21 December
Memorial
St. Peter Canisius (1521-1597)
Priest and Doctor of the Church
Patron: Germany; Catholic press; catechism writers.
“If you have too much to do, with God’s help you will find time to do it all.”
St. Peter Canisius (1521-1597) was born at Nijmegen, Holland, at the very time that Luther began to rebel against the Church and St. Ignatius Loyola was laying the foundations of the Jesuit Order. After studying the arts, civil law and theology, St. Peter joined the Jesuit Order and was ordained a priest in 1546. He is noted especially for the following services to the Church: he defended the Catholic faith against the Protestants; by preaching, writing, founding colleges and seminaries, he caused Catholic life to flourish; he rendered invaluable services to the ecumenical Council of Trent; he wrote many Catechisms which were translated into twelve languages in his own life time. He died in Fribourg, Switzerland.
COLLECT PRAYER
O God, who for the defense of the Catholic faith made the Priest Saint Peter Canisius strong in virtue and in learning, grant, through his intercession, that those who seek the truth may joyfully find you, their God, and that your faithful people may persevere in confessing you. Through our Lord Jesus Christ, your Son, who lives and reigns with you in the unity of the Holy Spirit, God, for ever and ever.
Things to Do:
- See Celebrating the Feast of St. Peter Canisius and Celebrating the Feast of St. Thomas the Apostle (Extraordinary Form of the Roman Rite) for ideas.
St. Peter Canisius
Peter Canisius, the remarkable Jesuit who almost single-handedly re-evangelized Central Europe, founded dozens of colleges, contributed to the rebirth of Catholicism by his prodigious writings, and laid the groundwork for the Catholic Reformation north of the Alps. He was born at Nijmegen, Holland, in 1521, and his father was an instructor to princes in the court of the duke of Lorraine. St. Peter Canisius was part of a movement for religious reform as a very young man and in 1543, after attending a retreat given by Blessed Peter Favre, joined the Jesuits and was the eighth professed member of the Society of Jesus.

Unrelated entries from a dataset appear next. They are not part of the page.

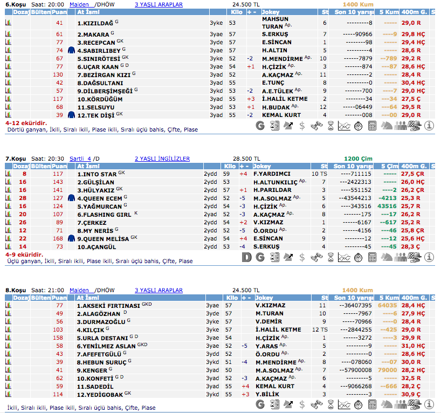
Task: Click bar chart icon beside KIZILDAĞ
Action: tap(9, 23)
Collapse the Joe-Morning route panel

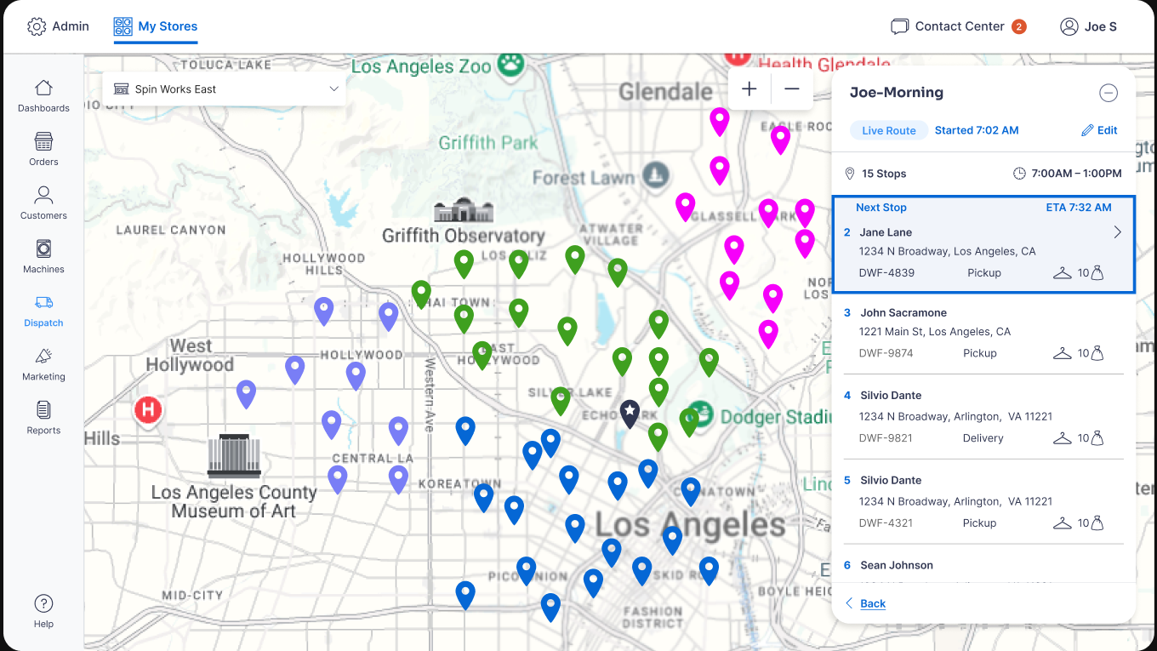pyautogui.click(x=1108, y=93)
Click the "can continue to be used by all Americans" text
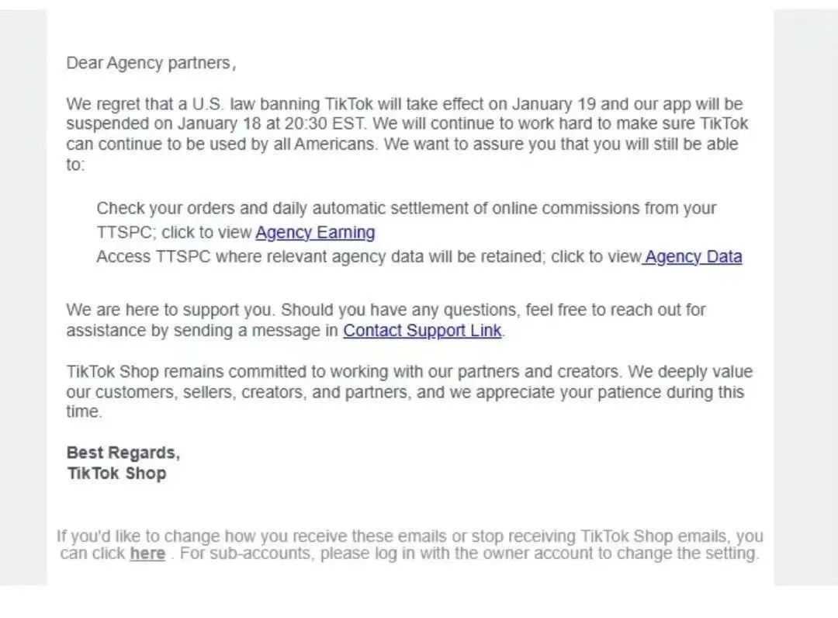 click(220, 144)
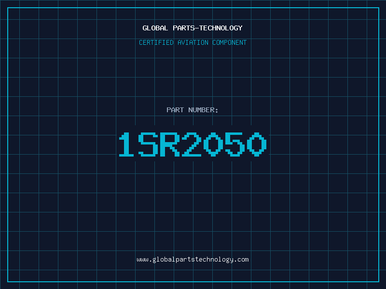Click the word "PART" in the label
386x289 pixels.
coord(175,110)
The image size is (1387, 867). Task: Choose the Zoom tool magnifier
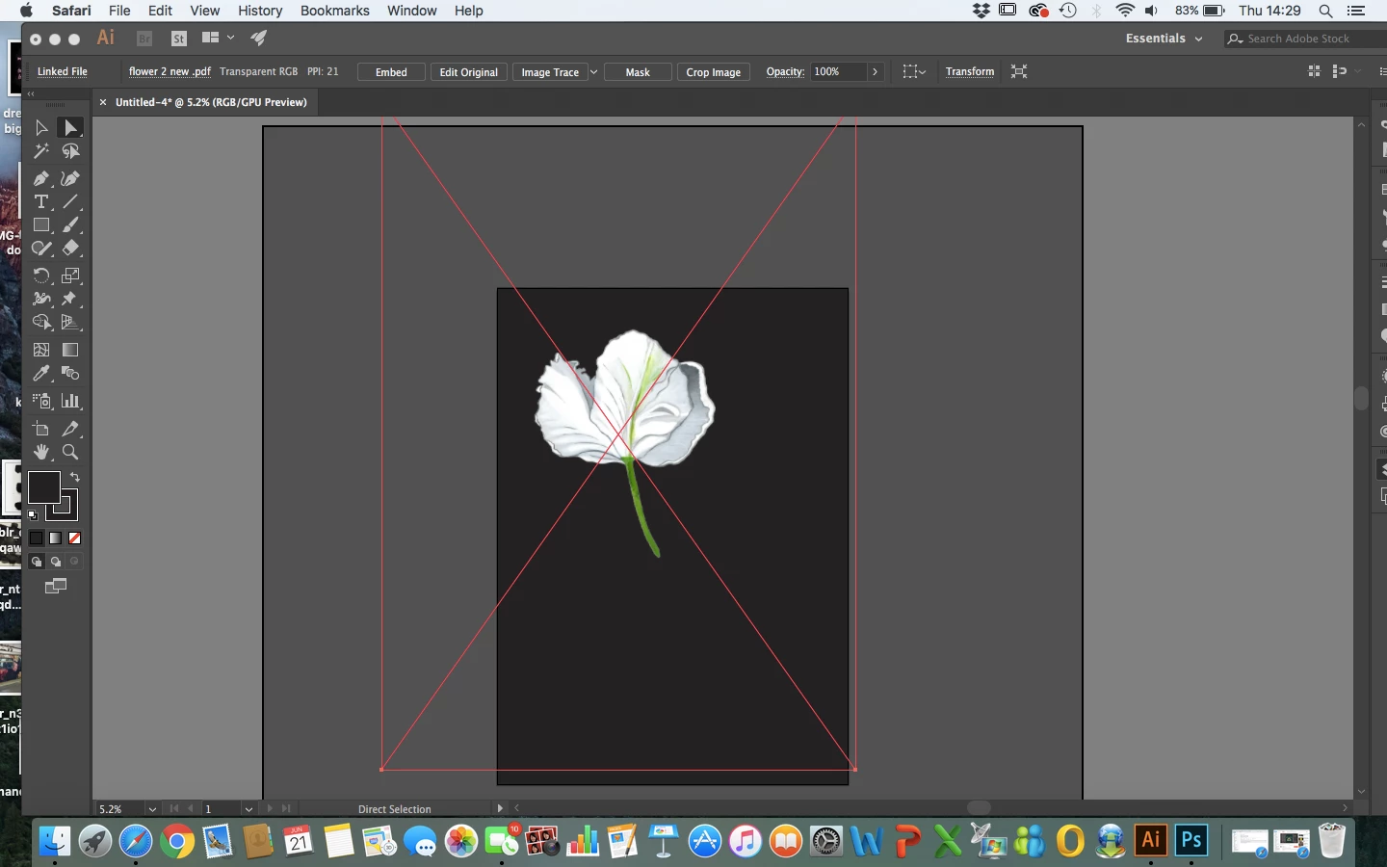(x=70, y=452)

He worked first in the city of Cologne, becoming a spokesman for the Catholic party. He became a consultor to the cardinal of Augsburg at the Council of Trent and in 1547 was called by St. Ignatius to Rome. He was sent to Sicily to teach, then, after his solemn profession in Rome, was sent back to Germany as the first superior of the German province of the Jesuits.

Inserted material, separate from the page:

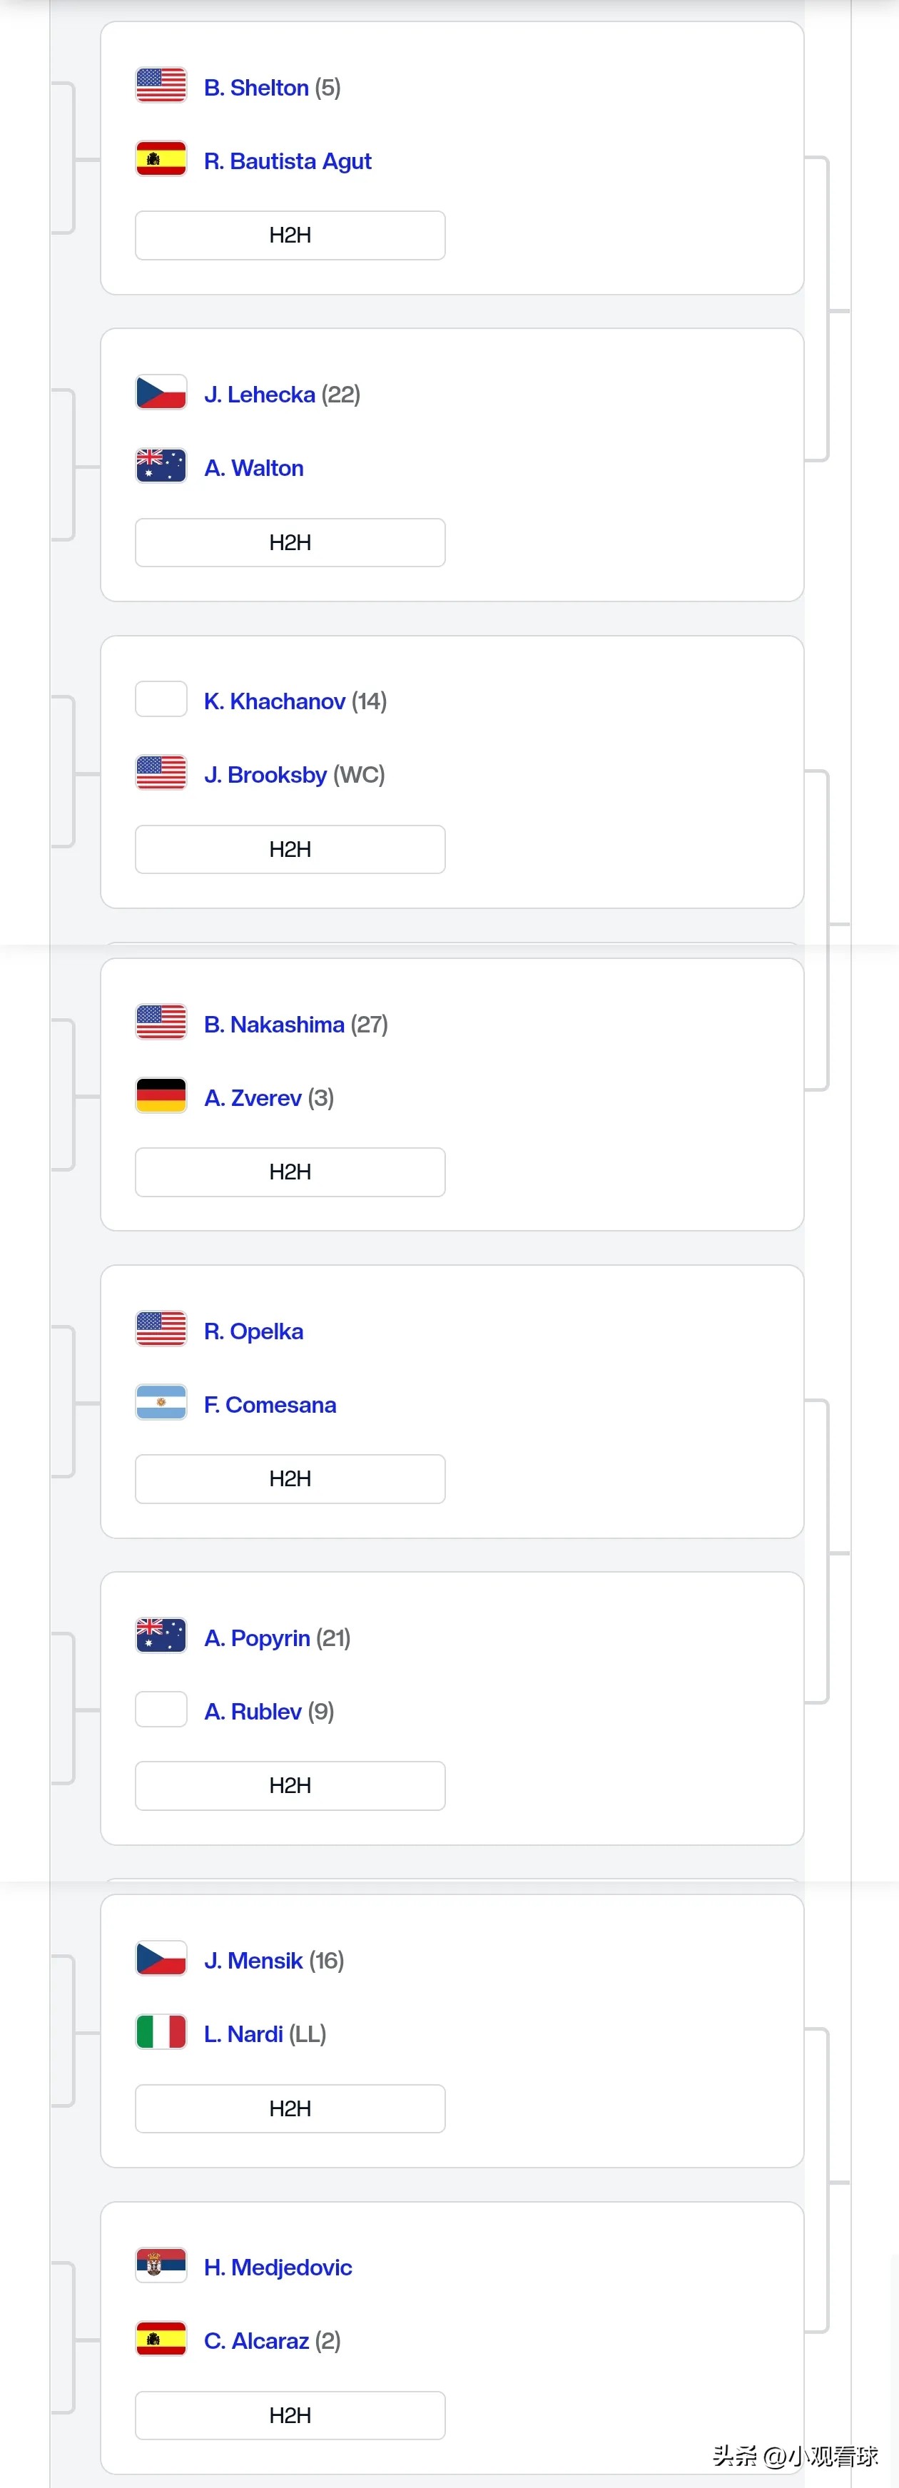
Task: Open R. Opelka player profile link
Action: click(x=254, y=1332)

Peter next began to restore and found colleges, first in Vienna and Prague, and then in Munich, Innsbruck, and throughout northern Germany. He attracted vocations to the Jesuits, and the society began to flourish in Central Europe. He organized the Jesuits into a compact unit and made the society a leading force in the Counter-Reformation. He was in contact with all the Catholic leaders in Germany, and wrote fourteen hundred letters giving support to those laboring for reform. He was the adviser of the emperor and the confidante of three popes. He was consulted by papal legates and nunciatures and was a severe critic of religious and clerical life in post-Reformation Germany.
He recommended far-reaching reforms and had a profound effect upon the education and spiritual life of the clergy. Through his efforts, seminaries were founded, and the popes sent him on important diplomatic missions. In the midst of his many labors, he edited and published editions of the Fathers of the Church, catechisms, spiritual manuals, and textbooks that went into countless editions even in his own lifetime.
He died on December 21, 1597, at Fribourg, Switzerland, and was canonized and declared a Doctor of the Church in 1925.